Begin at the line containing "You are a computer-use" and retype each line through the end of the records exactly. Include nothing else and no pictures.

START Data excerpts

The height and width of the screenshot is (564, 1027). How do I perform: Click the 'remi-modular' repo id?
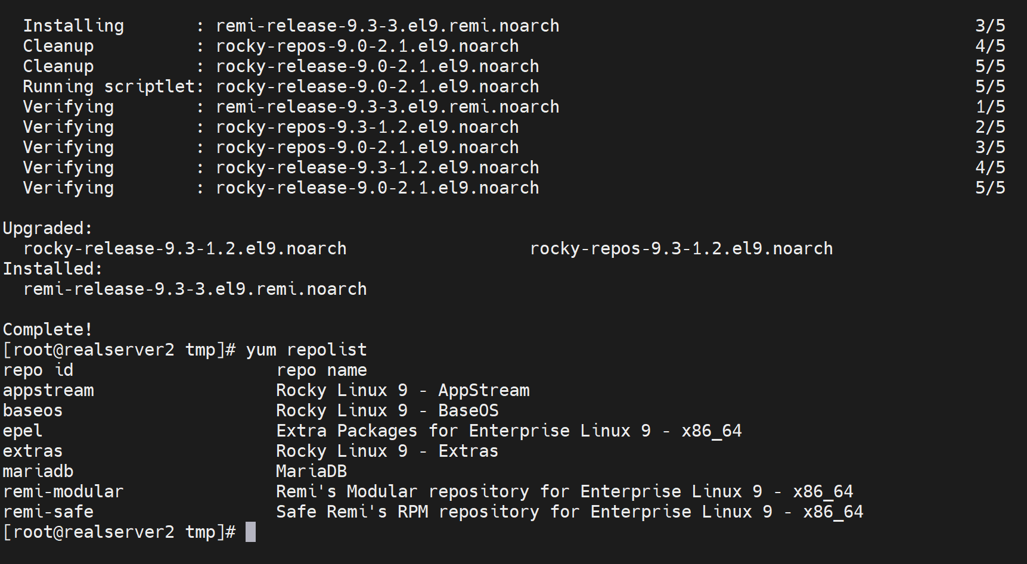pyautogui.click(x=63, y=491)
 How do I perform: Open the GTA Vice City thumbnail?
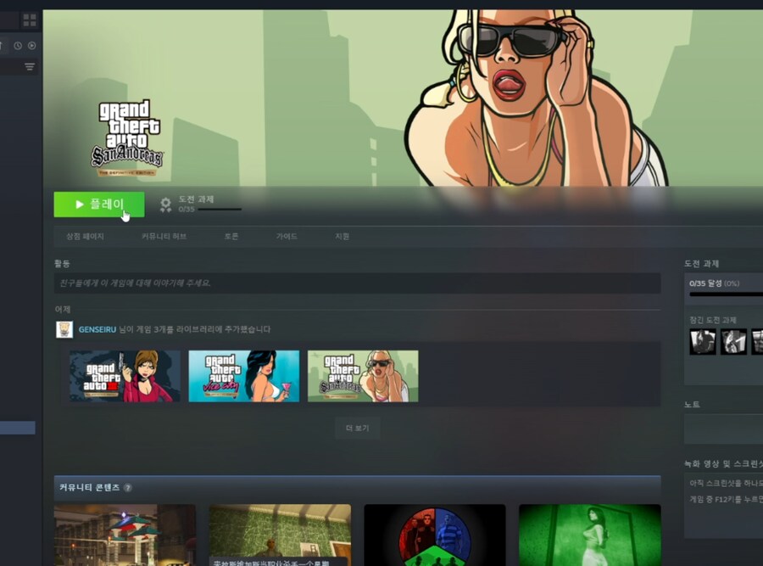coord(243,376)
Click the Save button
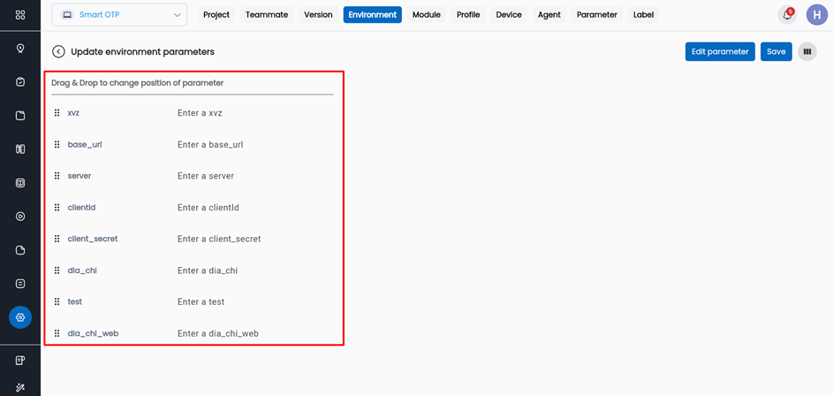 pyautogui.click(x=776, y=52)
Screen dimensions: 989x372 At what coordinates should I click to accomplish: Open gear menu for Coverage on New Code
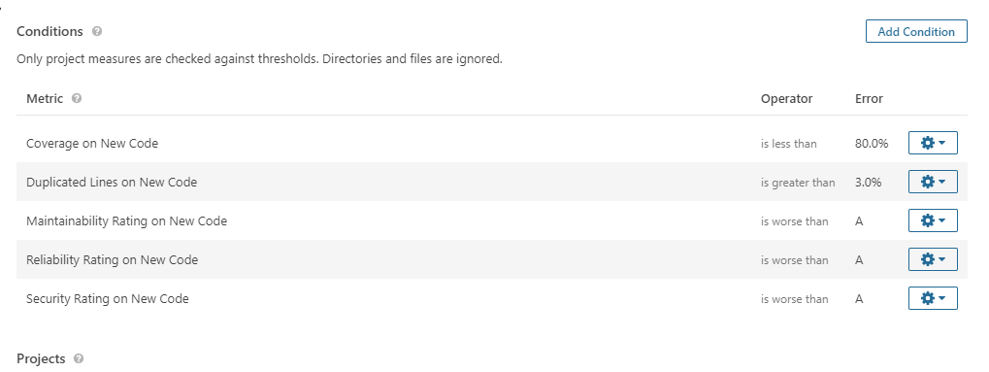(x=933, y=143)
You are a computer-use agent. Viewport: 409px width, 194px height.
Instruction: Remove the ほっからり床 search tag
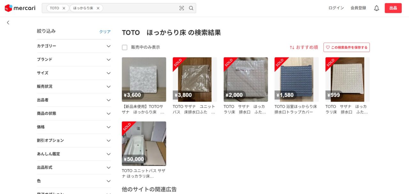pyautogui.click(x=98, y=8)
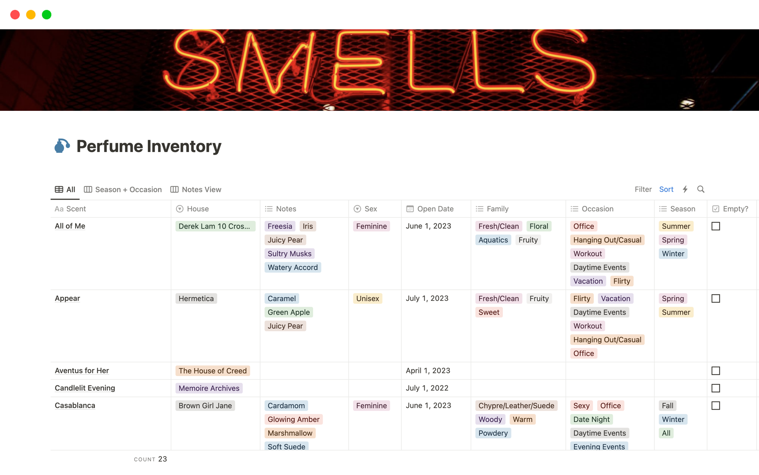Expand the Family column header menu
Viewport: 759px width, 475px height.
tap(497, 209)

END Data excerpts

Solution:
You are a computer-use agent. Viewport: 409px width, 194px height.
Instruction: Remove the ほっからり床 search tag
pyautogui.click(x=98, y=8)
Expand the Family column header menu
Viewport: 759px width, 475px height.
tap(497, 209)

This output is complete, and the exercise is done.